Table 4 DLC Definitions

Generally, the definition of DLCs and the wind models are according to IEC 61400-1 [13] and DNV 437 [32].

Two different post-analyses are carried out in the paper; short term and long term. The short-term analysis is referred to as simulation with a short-term wind condition i.e. 10-min simulation at a given wind speed. In this case, the wind speed distribution is not considered and is assumed that all wind speeds occur with an equal probability. This is indeed not a real case, but when it is compared with the long term, the influence of the wind speed distribution – which is site specific – is better illustrated. In long-term analysis, the site specific wind speed distribution is considered for the loads and life calculation.

3.3 Pitch bearing life analysis

The radial, axial, and bending loads at each blade root obtained from the global analysis are applied on individual pitch bearings. To evaluate the design of oscillating pitch bearings, the classic Lundberg-Palmgren theory for estimating dynamic load capacity and fatigue life for continuously rotating rolling bearings [33] was extended and correlated to laboratory fatigue life data [34]. This included defining the critical amplitude of oscillation, the angle below which the raceway is stressed by only one roller and receives two stress repetitions per oscillation cycle because the pitch oscillation is relatively small.
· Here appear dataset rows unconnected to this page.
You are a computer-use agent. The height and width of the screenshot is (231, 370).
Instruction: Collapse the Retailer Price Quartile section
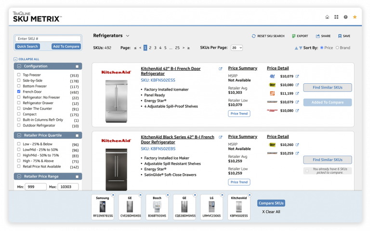[19, 135]
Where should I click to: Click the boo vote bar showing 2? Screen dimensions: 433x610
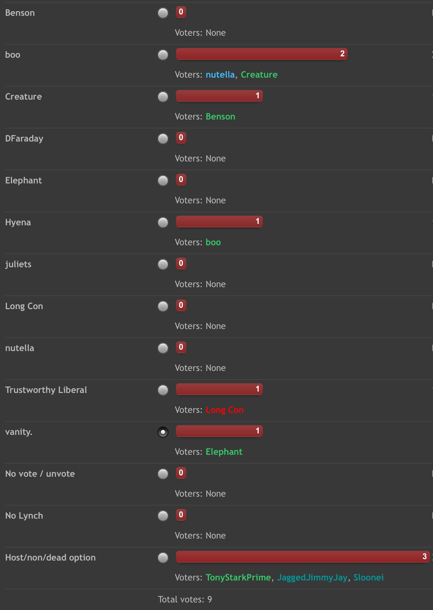(x=262, y=54)
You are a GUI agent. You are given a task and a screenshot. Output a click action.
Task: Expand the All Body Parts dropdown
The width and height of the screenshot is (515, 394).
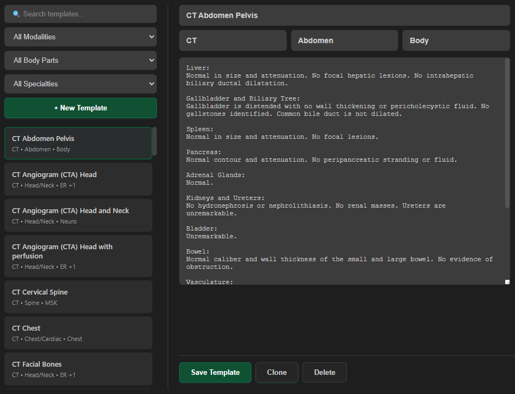coord(80,61)
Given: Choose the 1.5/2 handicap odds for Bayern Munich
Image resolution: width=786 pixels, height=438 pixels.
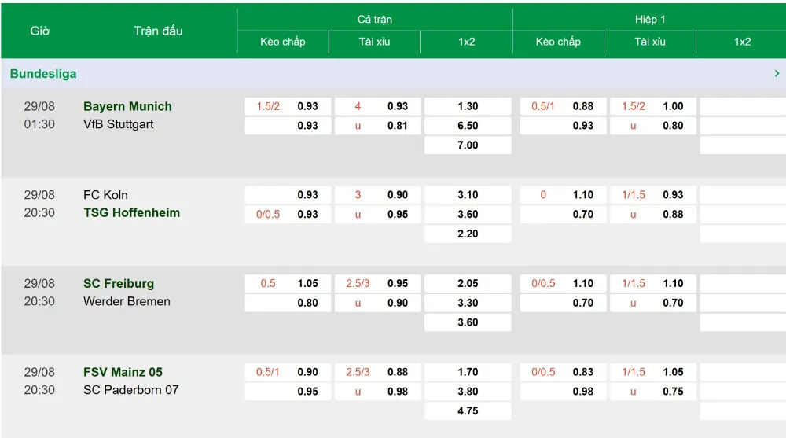Looking at the screenshot, I should pyautogui.click(x=288, y=106).
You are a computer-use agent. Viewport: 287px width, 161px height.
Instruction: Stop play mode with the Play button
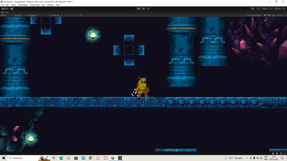coord(139,9)
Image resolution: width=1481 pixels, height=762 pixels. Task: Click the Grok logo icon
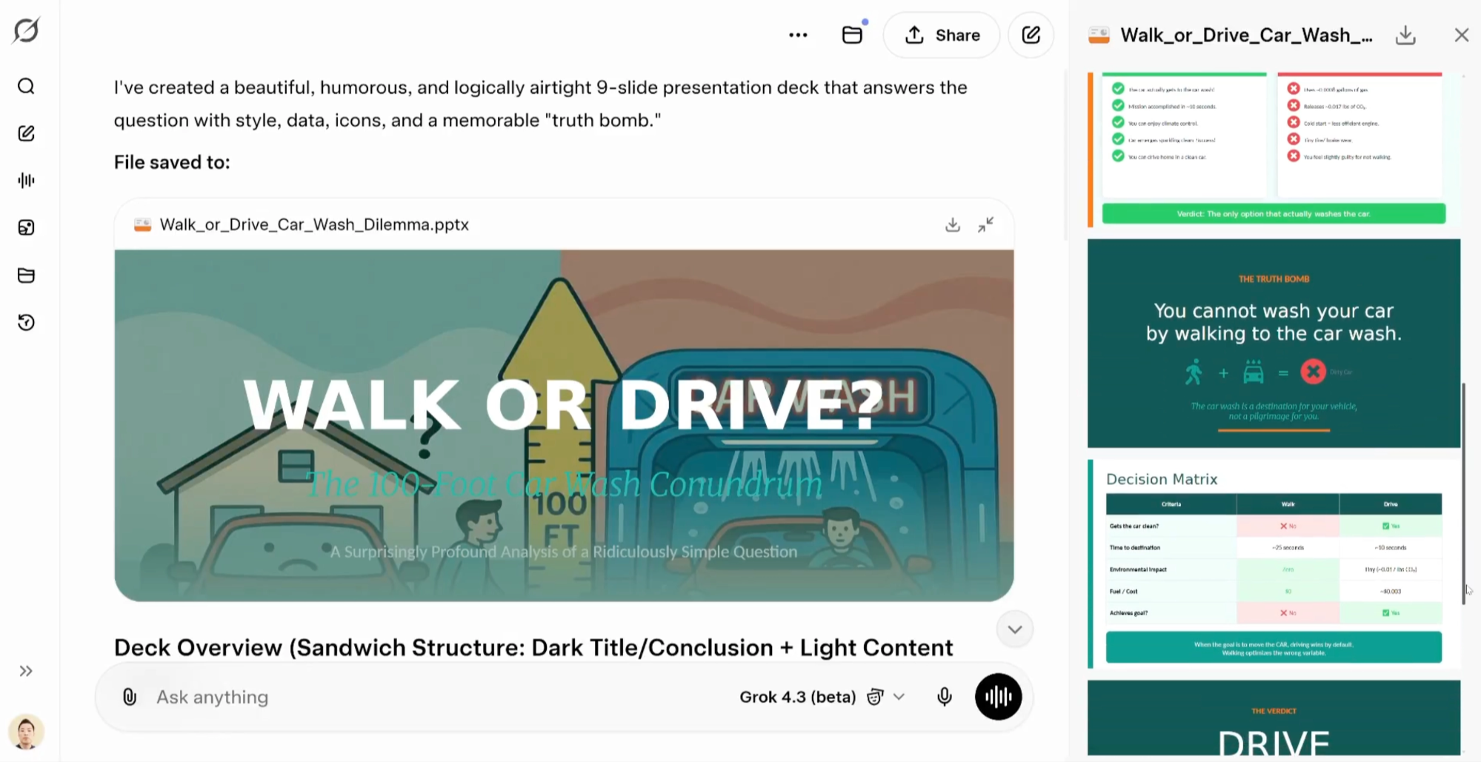[27, 31]
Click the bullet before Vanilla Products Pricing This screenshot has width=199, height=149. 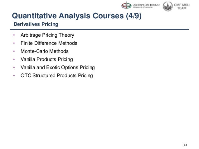(14, 59)
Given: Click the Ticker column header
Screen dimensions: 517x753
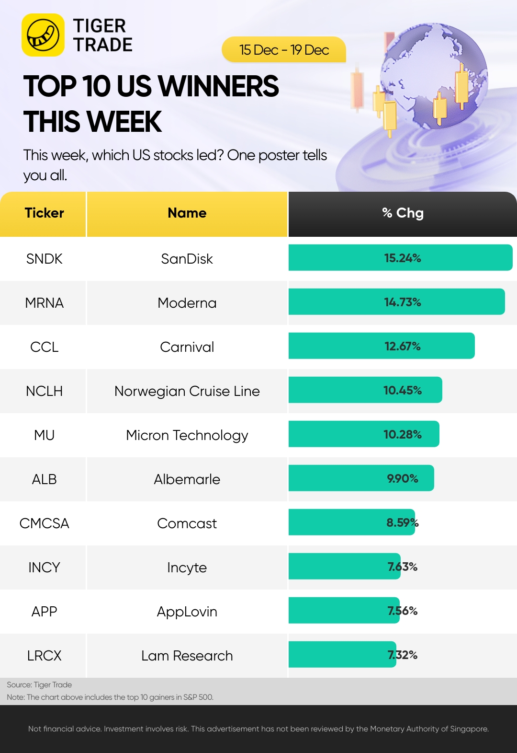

The calculation of the equivalent load and number of loading cycles for oscillatory applications was later presented [35]. These formulations were then simplified and applied on wind turbine pitch bearings [36]. A dither angle was defined for pitch motions even smaller than the critical amplitude, for which the stressed area is only partially uncovered and retraced. In this situation, fretting corrosion is often experienced and the developed fatigue life models are not applicable. A similar model was also applied to a four-point contact ball bearing in a wind turbine [37].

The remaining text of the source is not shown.